Memorable and miracle moments from the 2009 American Heritage Festival, as presented by We Make History
From the journal of Private Christopher Francis, soldier of the Continental Line, recruit of the The 1st Virginia Volunteer Infantry, and Prancing Puritan.
Pictures by M. Cynecki and Mr. Jones!
I’m heading into the Quartermaster’s tent, looking to resupply my cartridge box from my private stash of powder.
“Is everyone decent?” I ask before sticking my head inside.
“No, but they’re all dressed!” quips a Civil War recruit. Laughter rips through the morning air.
“I walked right into that one,” I smirk.
* * *
“Order Arms is by your right foot.”
I flip the musket around to my other side, opposite from where I’ve just shouldered it.
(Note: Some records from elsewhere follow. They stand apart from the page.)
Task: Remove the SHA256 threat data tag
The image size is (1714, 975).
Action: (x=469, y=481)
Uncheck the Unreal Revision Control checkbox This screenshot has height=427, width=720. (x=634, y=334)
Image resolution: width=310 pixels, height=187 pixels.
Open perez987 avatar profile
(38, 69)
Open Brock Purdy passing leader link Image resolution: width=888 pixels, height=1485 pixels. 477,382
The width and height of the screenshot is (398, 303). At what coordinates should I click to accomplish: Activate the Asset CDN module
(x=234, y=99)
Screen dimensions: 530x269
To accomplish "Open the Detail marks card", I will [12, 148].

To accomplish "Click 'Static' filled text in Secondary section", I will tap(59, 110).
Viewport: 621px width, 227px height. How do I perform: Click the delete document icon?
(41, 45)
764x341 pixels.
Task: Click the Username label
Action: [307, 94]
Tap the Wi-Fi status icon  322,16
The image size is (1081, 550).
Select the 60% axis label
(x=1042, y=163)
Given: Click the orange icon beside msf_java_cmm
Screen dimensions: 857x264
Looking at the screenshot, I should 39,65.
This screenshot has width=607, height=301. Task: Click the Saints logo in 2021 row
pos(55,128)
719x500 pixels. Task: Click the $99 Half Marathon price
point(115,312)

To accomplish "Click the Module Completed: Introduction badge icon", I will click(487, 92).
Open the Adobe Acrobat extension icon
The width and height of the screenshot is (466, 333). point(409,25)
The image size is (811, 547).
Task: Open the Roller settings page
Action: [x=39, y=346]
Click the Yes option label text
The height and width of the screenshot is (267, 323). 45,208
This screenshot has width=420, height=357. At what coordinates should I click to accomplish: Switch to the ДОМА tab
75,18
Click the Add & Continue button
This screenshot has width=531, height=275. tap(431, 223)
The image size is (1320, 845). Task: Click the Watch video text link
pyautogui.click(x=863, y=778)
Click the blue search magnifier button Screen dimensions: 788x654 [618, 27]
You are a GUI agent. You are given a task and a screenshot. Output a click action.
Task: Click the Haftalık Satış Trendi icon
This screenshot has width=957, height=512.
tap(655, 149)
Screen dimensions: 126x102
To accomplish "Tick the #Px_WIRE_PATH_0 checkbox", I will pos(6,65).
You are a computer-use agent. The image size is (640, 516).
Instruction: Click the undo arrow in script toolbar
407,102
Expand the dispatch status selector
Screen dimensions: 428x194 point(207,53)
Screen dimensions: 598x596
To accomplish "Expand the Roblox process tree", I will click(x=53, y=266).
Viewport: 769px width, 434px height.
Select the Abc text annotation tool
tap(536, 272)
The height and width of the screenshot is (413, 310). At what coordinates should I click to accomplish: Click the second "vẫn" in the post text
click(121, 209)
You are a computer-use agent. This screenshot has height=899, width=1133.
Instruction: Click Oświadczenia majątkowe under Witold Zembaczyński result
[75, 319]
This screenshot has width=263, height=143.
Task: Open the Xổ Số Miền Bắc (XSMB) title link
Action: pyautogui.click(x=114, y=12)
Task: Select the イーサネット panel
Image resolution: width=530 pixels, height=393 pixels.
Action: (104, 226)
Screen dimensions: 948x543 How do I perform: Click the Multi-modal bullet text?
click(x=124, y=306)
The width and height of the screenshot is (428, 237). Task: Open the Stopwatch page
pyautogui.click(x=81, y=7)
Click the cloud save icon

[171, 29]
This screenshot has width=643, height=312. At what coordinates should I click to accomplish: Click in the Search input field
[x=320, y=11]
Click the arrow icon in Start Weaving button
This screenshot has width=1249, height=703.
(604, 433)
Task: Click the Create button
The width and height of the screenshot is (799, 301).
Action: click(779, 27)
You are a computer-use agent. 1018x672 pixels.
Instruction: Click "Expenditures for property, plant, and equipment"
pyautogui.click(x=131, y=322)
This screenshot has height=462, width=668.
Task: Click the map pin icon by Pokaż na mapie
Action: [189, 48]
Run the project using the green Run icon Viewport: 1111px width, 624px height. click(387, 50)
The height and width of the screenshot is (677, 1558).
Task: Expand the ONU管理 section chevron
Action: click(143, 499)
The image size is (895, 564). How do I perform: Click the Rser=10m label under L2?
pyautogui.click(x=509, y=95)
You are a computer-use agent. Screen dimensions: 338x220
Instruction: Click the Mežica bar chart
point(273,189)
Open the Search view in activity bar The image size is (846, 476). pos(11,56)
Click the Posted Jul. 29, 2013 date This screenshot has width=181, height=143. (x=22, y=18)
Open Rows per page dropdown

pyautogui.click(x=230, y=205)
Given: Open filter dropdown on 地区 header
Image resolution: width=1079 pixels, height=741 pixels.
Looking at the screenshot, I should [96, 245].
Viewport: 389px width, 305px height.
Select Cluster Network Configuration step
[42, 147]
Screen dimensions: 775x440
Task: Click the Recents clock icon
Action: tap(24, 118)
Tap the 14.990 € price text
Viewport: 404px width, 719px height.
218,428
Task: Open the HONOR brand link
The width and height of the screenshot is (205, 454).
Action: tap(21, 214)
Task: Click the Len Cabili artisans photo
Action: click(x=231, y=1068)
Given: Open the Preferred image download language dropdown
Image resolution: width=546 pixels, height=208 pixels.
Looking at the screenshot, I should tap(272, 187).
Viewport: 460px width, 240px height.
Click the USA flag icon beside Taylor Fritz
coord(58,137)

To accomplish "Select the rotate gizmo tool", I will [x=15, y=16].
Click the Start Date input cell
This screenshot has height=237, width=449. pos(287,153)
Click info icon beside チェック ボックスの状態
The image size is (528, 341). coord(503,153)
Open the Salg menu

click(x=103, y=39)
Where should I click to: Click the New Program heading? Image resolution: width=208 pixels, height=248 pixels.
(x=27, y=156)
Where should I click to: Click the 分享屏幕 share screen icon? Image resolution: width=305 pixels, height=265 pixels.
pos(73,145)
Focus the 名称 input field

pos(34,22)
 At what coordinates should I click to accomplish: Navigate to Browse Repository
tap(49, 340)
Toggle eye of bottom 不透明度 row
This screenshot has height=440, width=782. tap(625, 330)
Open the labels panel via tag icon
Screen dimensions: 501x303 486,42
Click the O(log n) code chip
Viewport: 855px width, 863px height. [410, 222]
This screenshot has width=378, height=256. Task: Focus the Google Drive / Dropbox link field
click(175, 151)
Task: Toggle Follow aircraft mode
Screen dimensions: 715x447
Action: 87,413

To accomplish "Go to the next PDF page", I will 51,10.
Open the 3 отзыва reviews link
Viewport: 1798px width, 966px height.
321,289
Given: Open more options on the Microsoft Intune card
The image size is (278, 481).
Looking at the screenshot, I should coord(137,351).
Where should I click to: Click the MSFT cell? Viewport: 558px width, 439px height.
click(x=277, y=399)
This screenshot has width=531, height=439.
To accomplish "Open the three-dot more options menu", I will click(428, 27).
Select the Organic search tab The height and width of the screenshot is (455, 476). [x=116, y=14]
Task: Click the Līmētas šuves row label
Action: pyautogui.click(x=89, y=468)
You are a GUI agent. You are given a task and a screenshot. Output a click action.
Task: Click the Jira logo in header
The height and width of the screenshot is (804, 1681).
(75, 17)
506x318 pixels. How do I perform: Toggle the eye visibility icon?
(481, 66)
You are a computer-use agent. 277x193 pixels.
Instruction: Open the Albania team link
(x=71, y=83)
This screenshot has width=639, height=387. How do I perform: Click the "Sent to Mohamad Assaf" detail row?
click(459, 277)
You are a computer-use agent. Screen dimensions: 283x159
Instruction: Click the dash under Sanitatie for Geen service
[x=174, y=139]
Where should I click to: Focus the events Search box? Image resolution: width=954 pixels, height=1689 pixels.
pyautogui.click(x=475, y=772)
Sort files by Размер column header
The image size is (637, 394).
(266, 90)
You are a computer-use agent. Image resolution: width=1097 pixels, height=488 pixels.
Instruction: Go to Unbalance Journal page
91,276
It’s an interesting paradox: in the 18th Century drill, I carry the musket with the left arm but rest it next to my right, which is opposite from the Civil War drill, which involves mainly my right arm. Given the patched-up condition of that formerly bum wing, I don’t mind one bit. My left has the right amount of strength for a long march.
We are part of a grand procession of time on this second day of the Festival, starting with Colonial America and proceeding through our alliances with the Spaniards and French to the Loyalists, the Yanks and Rebels and then WWII and the modern era of Vietnam and Gulf War veterans. It is a long and impressive line of dozens upon dozens of re-enactors stretched out parallel to the rope line separating the spectators from the participants. It reaches nearly the entire length of the battlefield, the largest group we have yet seen. As we march, we are first serenaded by the bagpipes and then by the crisp and patriotic whistle of the fifes—even if those redcoat musicians are playing them.
“Parade rest is like this,” our commander explains to me as I come to what I think is the proper position of my gun and hands along the line, only to find out I need to fold my hands in front of me with the barrel tucked in my elbow instead of keeping one hand on the barrel, or something like that. Four years playing soldier and I’m still learning the drill.
General Washington introduces himself and all the soldiers before the opening-hour crowds of families. He reminds everyone that while America still has a lot of problems, “America is still the greatest nation on Earth.” The crowd applauds.
We underscore it by paying tribute to our real-life veterans on both sides of the rope line, saying the Pledge of Allegiance and singing the National Anthem.
“O Say Can You See, By The Dawn’s Early Light...”
I have sang this song countless times, but never with the fervor or intensity of now, and much of it is due to the finely-tuned voice of our French commander immediately to my right. As his singing rises to the moment, so does mine—and miracle of miracles, in key. Just like Proverbs says, as iron sharpens iron, man sharpens man. The last time I possessed such musical passion within me was in New Market, when our small contingent of the 1st Virginia belted out the Doxology before marching onto the battlefield. Such holy harmony drew a reverent silence from the other companies and a few Confederates to tears.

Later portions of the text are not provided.